Wendi, I have been following your blog for several months now and have finally decided to leave a comment. I am amazed that you are experiencing all these contractions and waiting and still sit down and write something so meaningful and well stated. Thanks for sharing! Prayers for a quick and safe delivery!

Anonymous said...

Minnesotans: a club you never knew you were a member of until you realize you're "okay" with the contents of your nostrils freezing while walking to your car.

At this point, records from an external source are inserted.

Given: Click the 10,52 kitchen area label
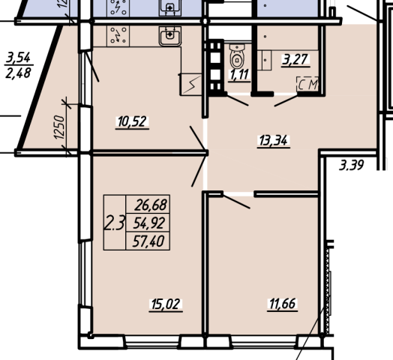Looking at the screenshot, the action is click(132, 122).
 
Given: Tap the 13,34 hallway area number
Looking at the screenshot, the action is click(274, 141).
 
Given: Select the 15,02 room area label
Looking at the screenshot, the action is click(166, 304).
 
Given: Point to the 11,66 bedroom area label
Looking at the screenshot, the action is click(283, 304).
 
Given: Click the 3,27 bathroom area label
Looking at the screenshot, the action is click(296, 60).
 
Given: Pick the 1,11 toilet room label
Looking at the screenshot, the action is click(239, 74).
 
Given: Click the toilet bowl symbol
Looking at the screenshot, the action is click(237, 56).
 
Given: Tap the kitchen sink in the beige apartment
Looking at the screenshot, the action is click(170, 36).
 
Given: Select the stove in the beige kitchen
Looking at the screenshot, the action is click(118, 36).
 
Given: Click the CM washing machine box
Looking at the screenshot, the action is click(308, 84).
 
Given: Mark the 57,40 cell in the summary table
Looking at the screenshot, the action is click(148, 242).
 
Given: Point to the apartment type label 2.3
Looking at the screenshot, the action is click(114, 223).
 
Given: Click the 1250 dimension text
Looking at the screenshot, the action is click(59, 128).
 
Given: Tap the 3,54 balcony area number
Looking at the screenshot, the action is click(18, 58).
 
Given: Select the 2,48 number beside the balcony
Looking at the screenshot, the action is click(18, 74).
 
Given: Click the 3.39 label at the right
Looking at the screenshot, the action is click(352, 165).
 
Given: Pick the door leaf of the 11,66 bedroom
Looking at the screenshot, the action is click(236, 201).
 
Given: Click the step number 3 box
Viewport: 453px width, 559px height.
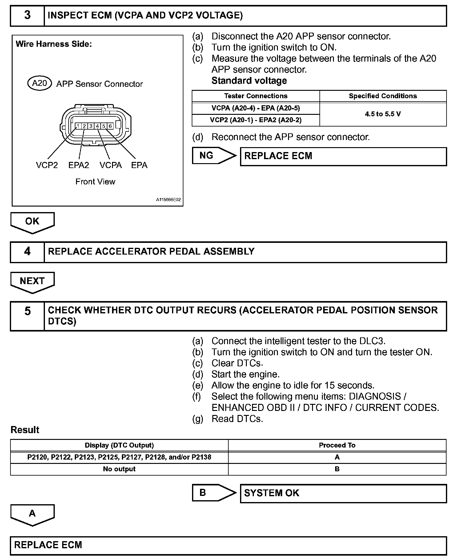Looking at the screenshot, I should [x=27, y=15].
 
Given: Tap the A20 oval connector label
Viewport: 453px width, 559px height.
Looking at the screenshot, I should [x=39, y=83].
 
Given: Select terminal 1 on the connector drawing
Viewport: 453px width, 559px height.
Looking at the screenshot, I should [x=78, y=126].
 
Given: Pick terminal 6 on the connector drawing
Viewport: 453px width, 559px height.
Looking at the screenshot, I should [x=110, y=126].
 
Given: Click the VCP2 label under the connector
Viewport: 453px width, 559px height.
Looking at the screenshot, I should [x=47, y=165].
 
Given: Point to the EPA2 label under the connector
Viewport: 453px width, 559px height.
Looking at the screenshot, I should [x=79, y=165].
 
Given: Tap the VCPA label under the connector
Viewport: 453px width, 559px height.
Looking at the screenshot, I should [x=110, y=165].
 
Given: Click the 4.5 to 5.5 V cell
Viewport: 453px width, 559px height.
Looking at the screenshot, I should [x=383, y=114].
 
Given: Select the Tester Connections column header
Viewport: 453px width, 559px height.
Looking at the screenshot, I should [x=256, y=96].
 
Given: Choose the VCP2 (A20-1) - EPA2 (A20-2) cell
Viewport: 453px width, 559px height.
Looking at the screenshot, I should [x=256, y=120].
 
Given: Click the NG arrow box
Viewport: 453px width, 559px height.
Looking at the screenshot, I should [x=212, y=156].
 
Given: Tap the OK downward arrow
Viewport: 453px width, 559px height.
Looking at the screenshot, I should [x=32, y=222].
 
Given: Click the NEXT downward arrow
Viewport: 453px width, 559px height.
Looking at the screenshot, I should [x=32, y=281].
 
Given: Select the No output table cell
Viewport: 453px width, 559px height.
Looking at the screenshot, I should [x=119, y=469].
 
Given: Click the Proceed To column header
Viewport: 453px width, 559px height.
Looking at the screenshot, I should [x=337, y=445].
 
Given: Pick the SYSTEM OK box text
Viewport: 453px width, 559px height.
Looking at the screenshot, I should [x=272, y=493].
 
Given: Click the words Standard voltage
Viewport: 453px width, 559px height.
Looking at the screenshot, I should [x=249, y=81].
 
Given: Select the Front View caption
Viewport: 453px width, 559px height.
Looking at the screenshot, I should [x=95, y=182].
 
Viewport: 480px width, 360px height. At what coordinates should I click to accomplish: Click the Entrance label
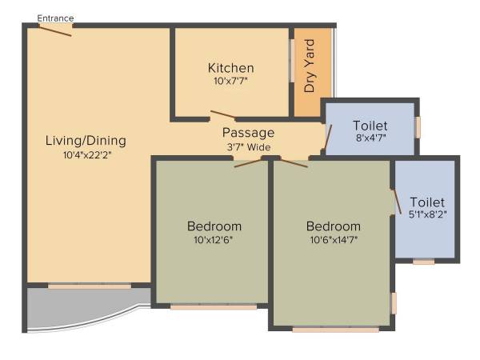tap(55, 18)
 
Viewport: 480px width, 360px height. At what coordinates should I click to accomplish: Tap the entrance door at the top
tap(55, 30)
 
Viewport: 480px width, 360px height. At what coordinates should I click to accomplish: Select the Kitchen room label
tap(230, 68)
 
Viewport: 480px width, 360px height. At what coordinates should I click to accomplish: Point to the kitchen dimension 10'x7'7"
tap(230, 82)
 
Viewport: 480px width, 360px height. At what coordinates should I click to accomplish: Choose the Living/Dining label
tap(86, 141)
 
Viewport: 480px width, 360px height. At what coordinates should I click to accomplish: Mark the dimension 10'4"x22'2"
tap(86, 155)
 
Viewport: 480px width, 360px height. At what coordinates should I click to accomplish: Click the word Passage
tap(248, 133)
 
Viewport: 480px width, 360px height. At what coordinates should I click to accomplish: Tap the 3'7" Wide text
tap(248, 147)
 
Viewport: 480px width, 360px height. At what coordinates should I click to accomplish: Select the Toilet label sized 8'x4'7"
tap(370, 126)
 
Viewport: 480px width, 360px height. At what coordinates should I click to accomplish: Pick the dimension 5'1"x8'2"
tap(426, 215)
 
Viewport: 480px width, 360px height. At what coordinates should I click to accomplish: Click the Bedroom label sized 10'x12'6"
tap(214, 226)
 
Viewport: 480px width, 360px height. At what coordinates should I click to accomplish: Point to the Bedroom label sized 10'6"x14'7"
tap(333, 226)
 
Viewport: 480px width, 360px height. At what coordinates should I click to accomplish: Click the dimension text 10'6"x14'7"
tap(333, 240)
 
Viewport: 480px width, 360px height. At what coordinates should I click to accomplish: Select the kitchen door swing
tap(222, 115)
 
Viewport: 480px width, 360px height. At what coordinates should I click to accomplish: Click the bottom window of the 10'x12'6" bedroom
tap(214, 306)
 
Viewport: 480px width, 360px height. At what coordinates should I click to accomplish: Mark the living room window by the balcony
tap(89, 286)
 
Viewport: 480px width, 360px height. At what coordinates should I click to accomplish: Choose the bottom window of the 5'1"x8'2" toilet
tap(423, 262)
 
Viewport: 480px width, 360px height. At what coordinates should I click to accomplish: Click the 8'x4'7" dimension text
tap(370, 139)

Very well stated. I liked this post. Good luck in the next few days, Wendi!


Thelma said...

I was going to post on something very similar, but you said it far better than I could.

Thanks for this!

Anonymous said...

I think you're in the club. For a Floridian to survive 4 years that far north is an unusual thing!! Good for you. And I echo you need to add this to the book. It's great stuff :)

Becky said...

I think you probably did wander onto that blog entry from my blog since I have a link to it.

I definitely needed to hear this because lately I have been finding myself doing this, not with m/c, but with the number of years that someone has been experiencing IF. It is so easy to fall into the trap of comparing pain and start discounting the pain of those who have been trying for less time. This is such a great reminder to me of the support I can be to others no matter how long they have been trying.

Baby Smiling In Back Seat said...

Wonderful post!

I do think that those comparisons are made even to other legitimate members of a "club." One mom telling another that she doesn't know sleep deprivation unless she's had twins, for example. Or a cold-weather veteran telling a younger native of the same city that it was much colder in their day. The common theme is one person trying to put themselves above others. So those people would say that you're less of a Minnesotan than they are no matter what, but that doesn't mean you can't be in the club.